▶ _PROBLEM TO WORK ON_:
Starting with the line that contains "This screenshot has", repeat exactly every line through the last one in the records below, and leave out the pictures.

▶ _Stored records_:
******
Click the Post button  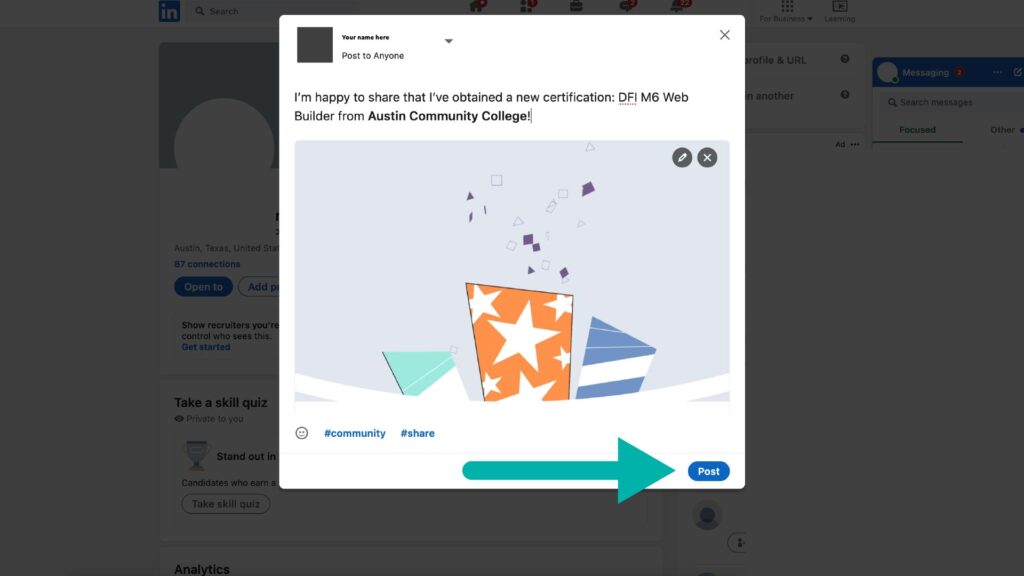tap(709, 471)
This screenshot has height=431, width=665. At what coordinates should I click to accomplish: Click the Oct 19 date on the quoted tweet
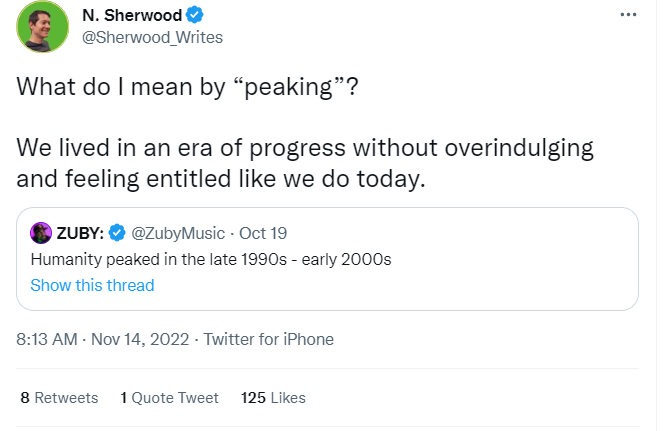pyautogui.click(x=263, y=233)
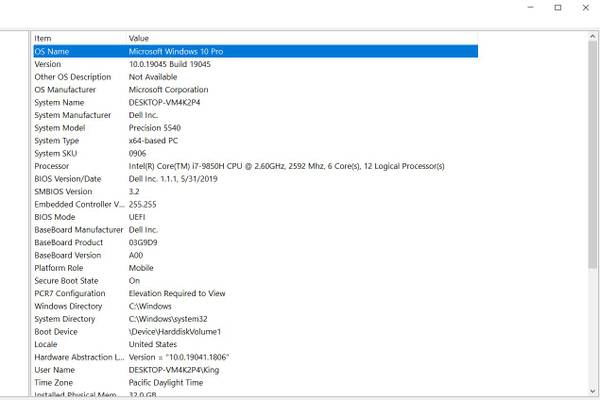Maximize the System Information window
Image resolution: width=600 pixels, height=400 pixels.
tap(558, 8)
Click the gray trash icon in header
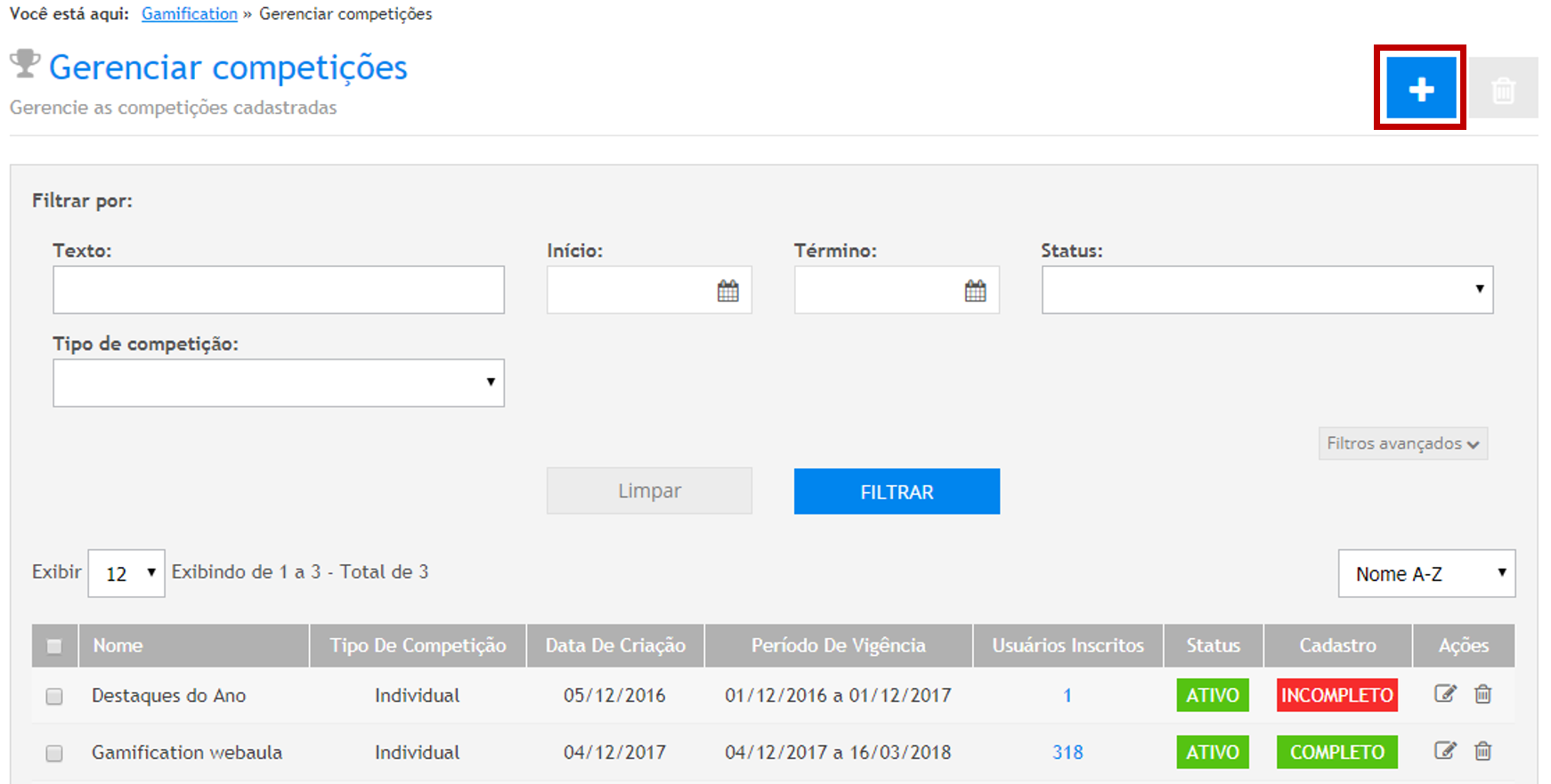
******
▶ _RESULT_:
This screenshot has height=431, width=665. At what coordinates should I click to accomplish: Click the Oct 19 date on the quoted tweet
pyautogui.click(x=263, y=233)
Maximize the System Information window
Image resolution: width=600 pixels, height=400 pixels.
tap(558, 8)
Click the gray trash icon in header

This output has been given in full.